Below is the text of Sir John Major’s interview with Jon Snow, for Channel 4, on 8th April 2013 following the death of Baroness Thatcher.


JON SNOW:


[Sir John was asked about the relationship between Baroness Thatcher and him]


SIR JOHN MAJOR:


I served in her Government and we had a very good and friendly relationship. We did row, we had quite a lot of rows on policy, never on personal matters, but on policy.


Personally we seemed to get on extremely well, there was never any difficulty about that, but we did disagree on policy, and she knew that I didn’t agree with some of her policies. The thing to understand about Margaret is that she liked people who would stand up to her and argue with her.


JON SNOW:


[Sir John was asked if it was hard for some people to argue with a female Prime Minister]


SIR JOHN MAJOR:


Some may have done, they must answer for themselves. I can only say, as Prime Minister, I don’t ever recall her saying to me ‘I’m Prime Minister, therefore I’m right’, that wasn’t the way she operated. She wanted to win the argument, not have the person arguing with her back-off because of her position. She was combative and that was an intrinsic part of her nature. It was partly how she teased out policy.


JON SNOW:


[Sir John was asked about the suggestion that the two defining events of her Premiership were the Anglo-Irish Agreement and the Single European Act]


SIR JOHN MAJOR:


You picked exactly the right words a moment ago. There are many Margaret Thatchers. These days there is a Margaret Thatcher of legend, and for those that worked with her, there is the Margaret Thatcher that really existed. The Margaret Thatcher that really existed was much more pragmatic about politics than the legend would have you believe.


JON SNOW:


[The interviewer mentioned that she was so strident in public]


SIR JOHN MAJOR:


Yes, but in private she was much more pragmatic. Before she took on the miners she very pragmatically built up the coal stocks. She signed the Single European Act and she campaigned earlier for us to remain members of the European Community as it was then called.
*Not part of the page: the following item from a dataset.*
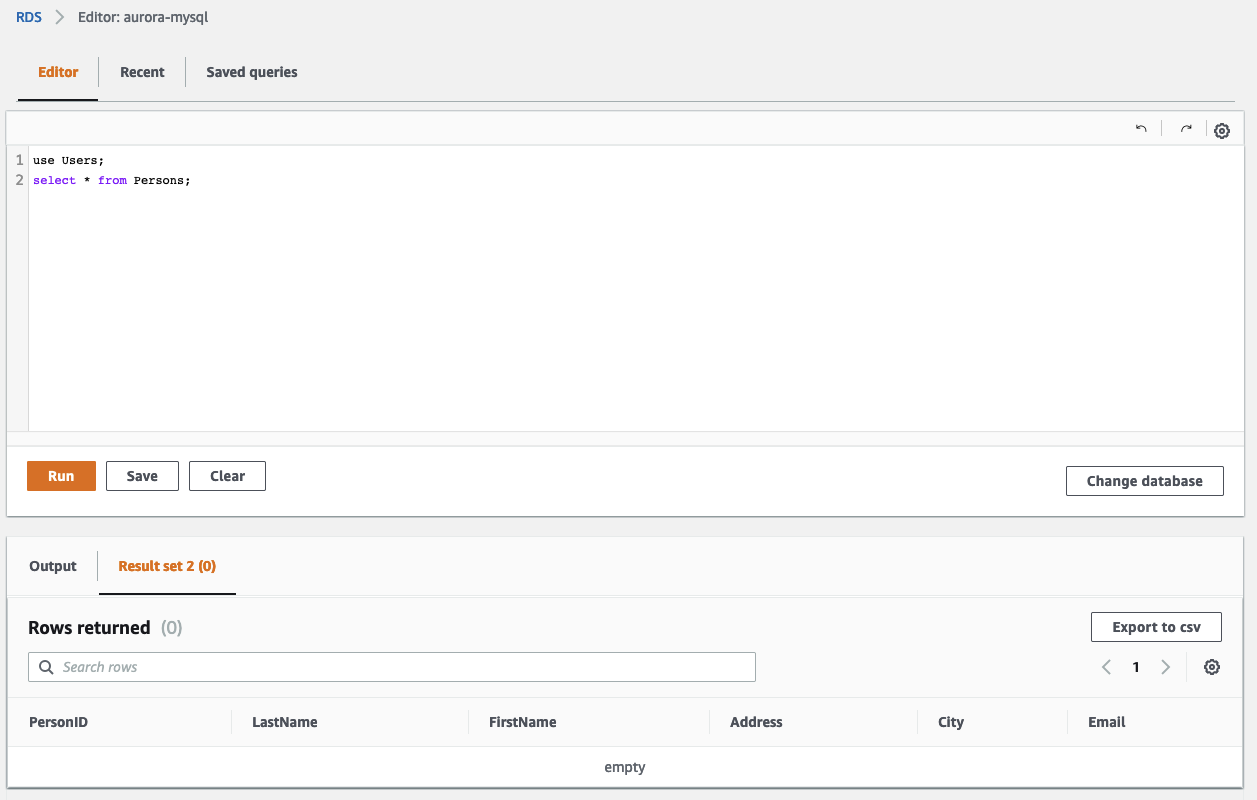1257x800 pixels.
Task: Focus the Search rows input field
Action: (400, 667)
She was a good deal more pragmatic when she was considering policy than she appeared to be when she was talking about policy.


JON SNOW:


[Sir John was asked about Baroness Thatcher’s place in history]


SIR JOHN MAJOR:


I think as a peace-time Prime Minister, very high. In the twentieth century, I can’t see a peace-time Prime Minister who will have a higher reputation than she will. It depends which aspects of policy you look at, but if you’re looking at someone who made the political weather rather than followed the political weather, I can’t think of one who made it to the same extent that she did on so many issues at any time in the twentieth century.


So I think among Prime Ministers in the last hundred years she’ll be one of the tallest trees.


JON SNOW:


[Thank you for talking to us]


SIR JOHN MAJOR:


Thank you.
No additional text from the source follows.